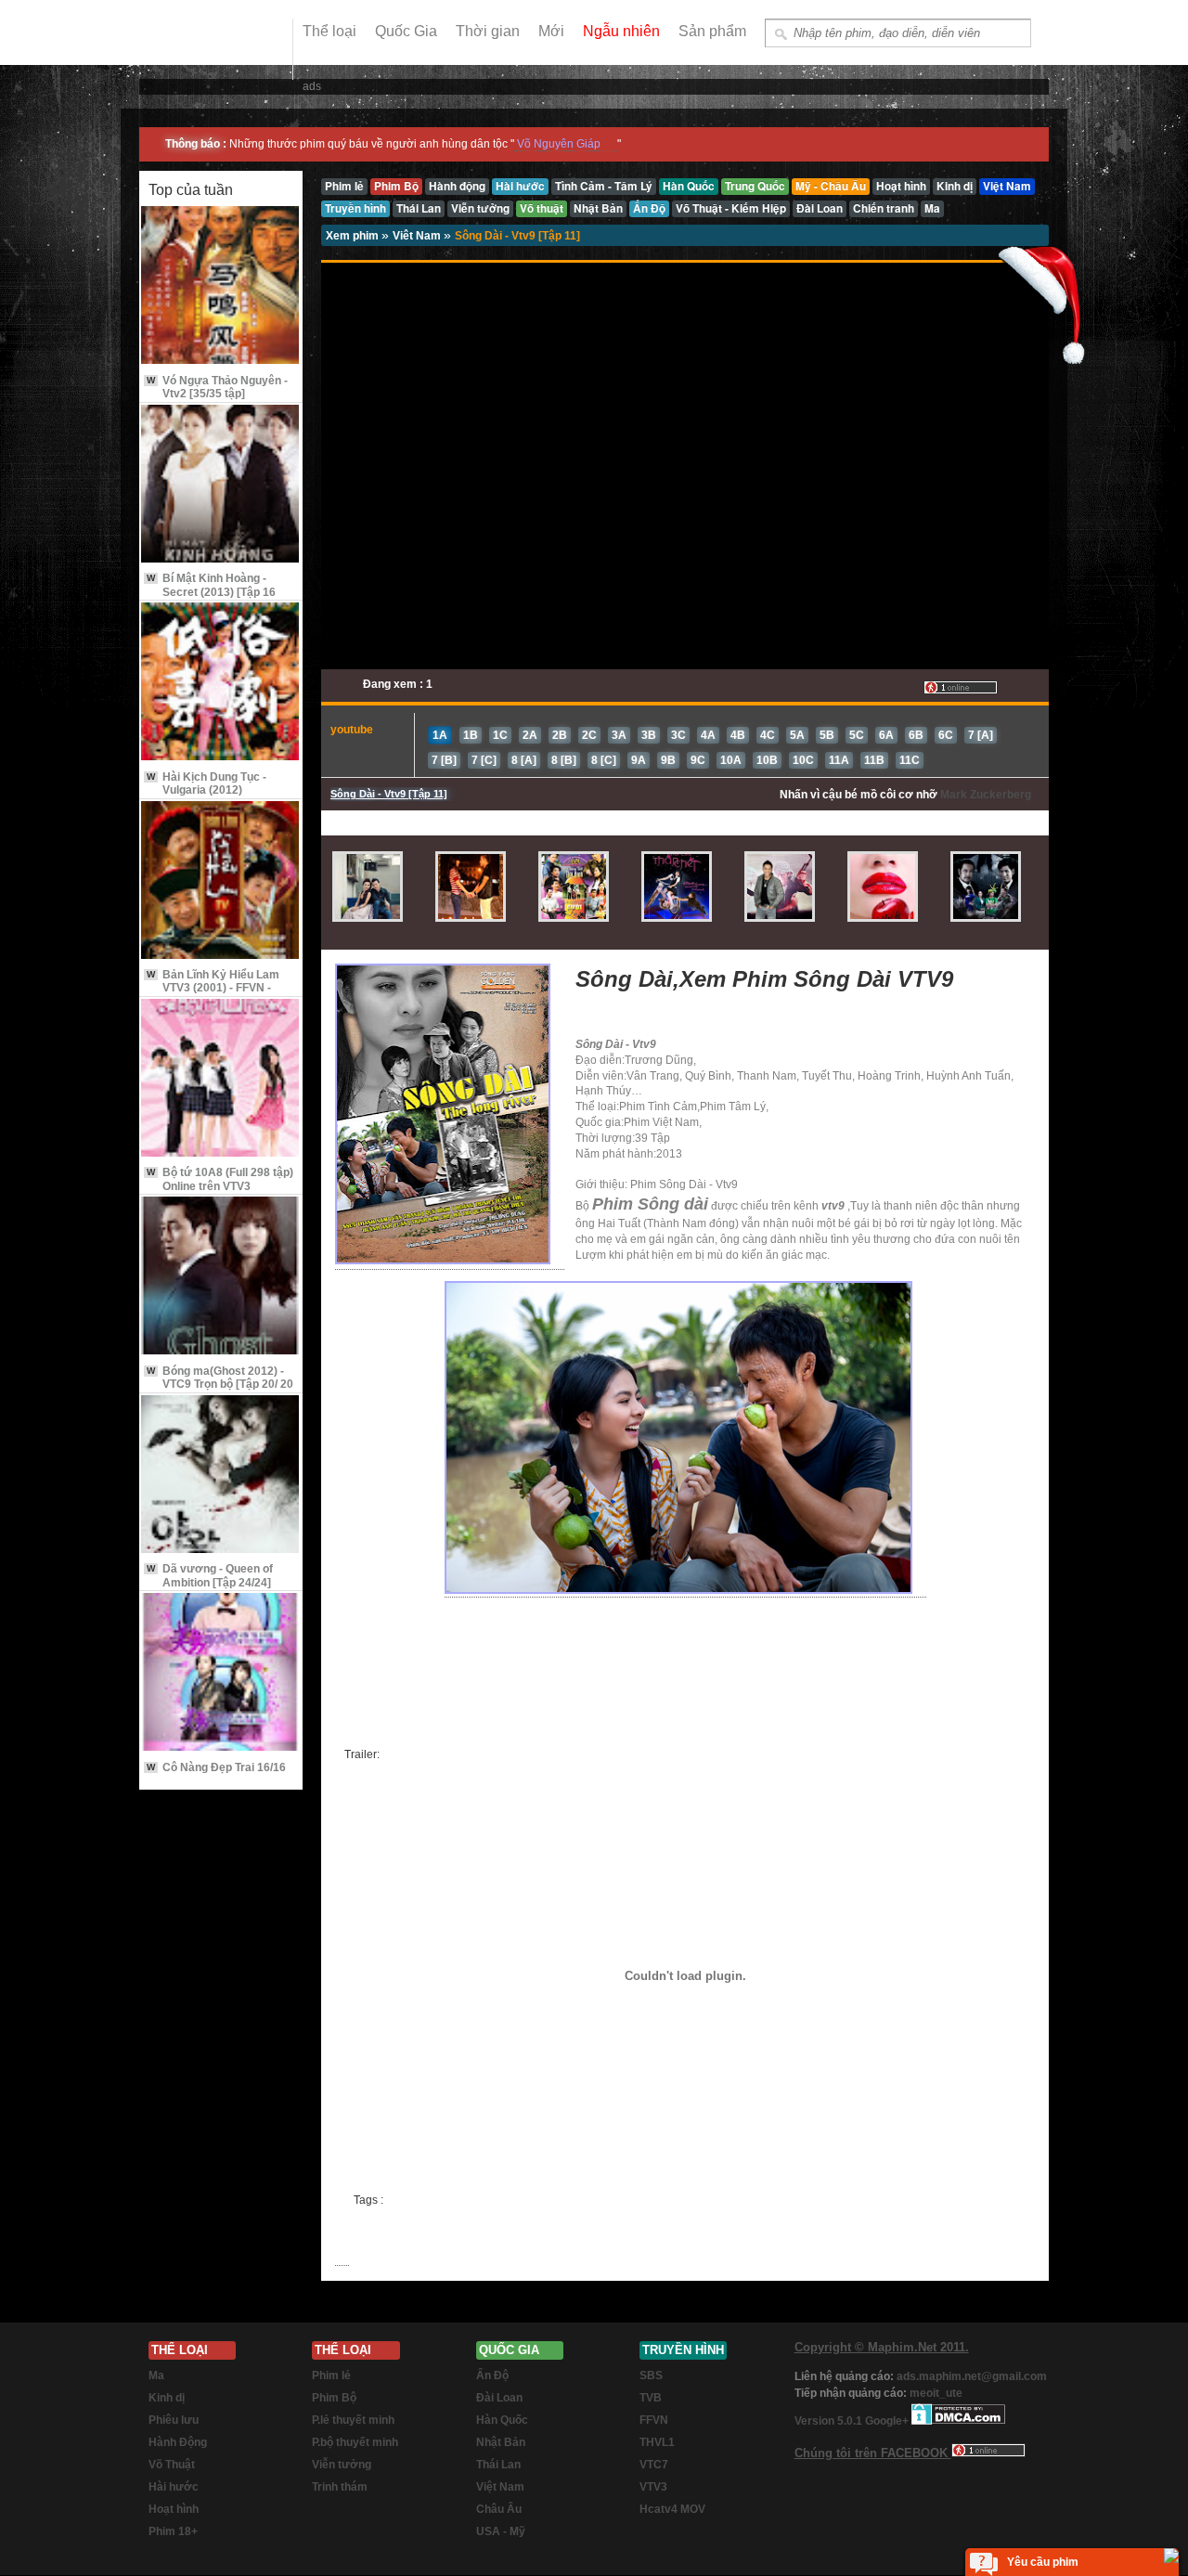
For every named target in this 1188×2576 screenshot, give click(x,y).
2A (530, 735)
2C (589, 735)
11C (909, 760)
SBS (651, 2375)
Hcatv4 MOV (672, 2509)
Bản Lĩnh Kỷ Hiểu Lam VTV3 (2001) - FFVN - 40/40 (213, 988)
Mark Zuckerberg (985, 794)
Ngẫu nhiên (621, 31)
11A (839, 760)
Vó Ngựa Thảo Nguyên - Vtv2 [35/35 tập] (217, 387)
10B (767, 760)
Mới (551, 31)
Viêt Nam (418, 235)
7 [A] (980, 735)
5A (797, 735)
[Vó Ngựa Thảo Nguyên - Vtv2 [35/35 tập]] (221, 286)
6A (886, 735)
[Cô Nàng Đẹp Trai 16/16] (221, 1673)
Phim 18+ (173, 2531)
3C (678, 735)
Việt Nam (500, 2486)
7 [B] (444, 760)
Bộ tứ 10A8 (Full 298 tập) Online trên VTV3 (220, 1179)
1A (440, 735)
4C (767, 735)
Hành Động (177, 2442)
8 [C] (603, 760)
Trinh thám (340, 2486)
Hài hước (173, 2486)
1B (470, 735)
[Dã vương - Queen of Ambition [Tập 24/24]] (221, 1475)
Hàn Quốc (502, 2420)
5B (827, 735)
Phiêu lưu (173, 2420)
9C (698, 760)
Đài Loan (499, 2397)
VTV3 (653, 2486)
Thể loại (329, 31)
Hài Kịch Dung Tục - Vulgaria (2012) (206, 783)
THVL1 (657, 2442)
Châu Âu (499, 2509)
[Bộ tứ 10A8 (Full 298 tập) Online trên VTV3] (221, 1079)
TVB (650, 2397)
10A (731, 760)
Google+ (887, 2420)
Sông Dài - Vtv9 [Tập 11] (517, 235)
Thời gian (488, 31)
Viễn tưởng (341, 2464)
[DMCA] (958, 2420)
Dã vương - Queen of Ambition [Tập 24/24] (210, 1575)
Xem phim (353, 235)
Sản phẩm (712, 31)
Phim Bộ (334, 2397)
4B (737, 735)
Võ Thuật (171, 2464)
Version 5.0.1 (829, 2420)
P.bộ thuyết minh (355, 2442)
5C (856, 735)
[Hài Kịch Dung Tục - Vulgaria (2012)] (221, 683)
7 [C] (484, 760)
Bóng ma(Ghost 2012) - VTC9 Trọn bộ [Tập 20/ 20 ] (220, 1385)
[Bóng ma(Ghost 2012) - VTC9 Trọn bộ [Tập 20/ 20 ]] (221, 1277)
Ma (156, 2375)
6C (945, 735)
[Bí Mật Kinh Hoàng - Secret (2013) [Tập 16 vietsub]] (221, 485)
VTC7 (653, 2464)
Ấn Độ (492, 2375)
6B (916, 735)
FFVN (653, 2420)
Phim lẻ (331, 2375)
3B (648, 735)
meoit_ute (936, 2393)
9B (668, 760)
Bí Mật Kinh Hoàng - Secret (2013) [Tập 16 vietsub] (211, 592)
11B (874, 760)
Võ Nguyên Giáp (558, 143)
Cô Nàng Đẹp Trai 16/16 (216, 1767)
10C (803, 760)
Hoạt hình (173, 2509)
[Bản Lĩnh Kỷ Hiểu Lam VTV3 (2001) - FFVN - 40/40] (221, 881)
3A (619, 735)
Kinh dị (166, 2397)
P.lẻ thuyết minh (353, 2420)
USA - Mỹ (500, 2531)
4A (708, 735)
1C (500, 735)
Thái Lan (498, 2464)
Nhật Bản (500, 2442)
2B (559, 735)
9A (638, 760)
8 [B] (563, 760)
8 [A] (523, 760)
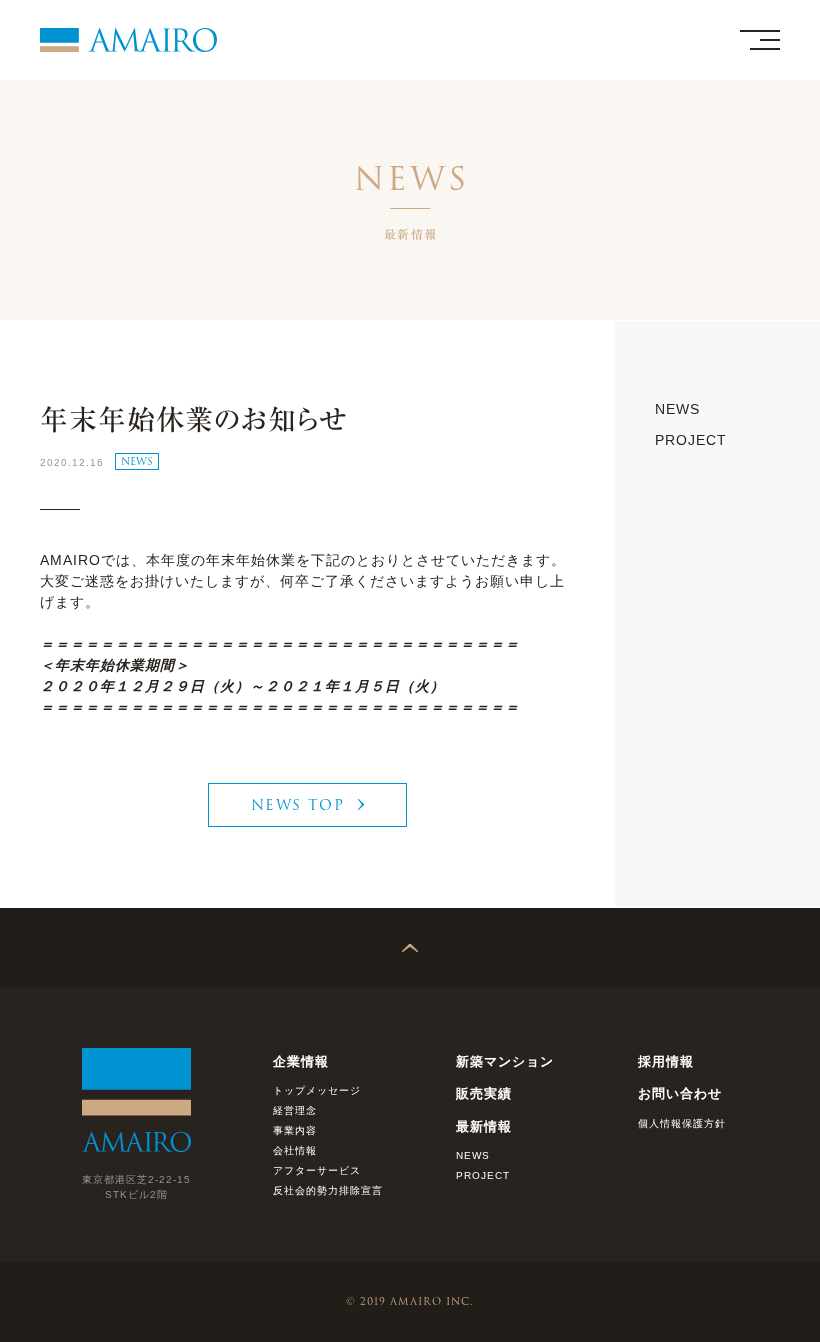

********************

▶ _Work instructions_
From the entries above, print the lines beginning at the one with "[Bóng ma(Ghost 2012)" and stopping after the one with "Hoạt hình (173, 2509)", exactly as written and with nothing else.

▶ _Solution for this exercise_
[Bóng ma(Ghost 2012) - VTC9 Trọn bộ [Tập 20/ 20 ]] (221, 1277)
Ma (156, 2375)
6C (945, 735)
[Bí Mật Kinh Hoàng - Secret (2013) [Tập 16 vietsub]] (221, 485)
VTC7 (653, 2464)
Ấn Độ (492, 2375)
6B (916, 735)
FFVN (653, 2420)
Phim lẻ (331, 2375)
3B (648, 735)
meoit_ute (936, 2393)
9B (668, 760)
Bí Mật Kinh Hoàng - Secret (2013) [Tập 16 vietsub] (211, 592)
11B (874, 760)
Võ Nguyên Giáp (558, 143)
Cô Nàng Đẹp Trai 16/16 (216, 1767)
10C (803, 760)
Hoạt hình (173, 2509)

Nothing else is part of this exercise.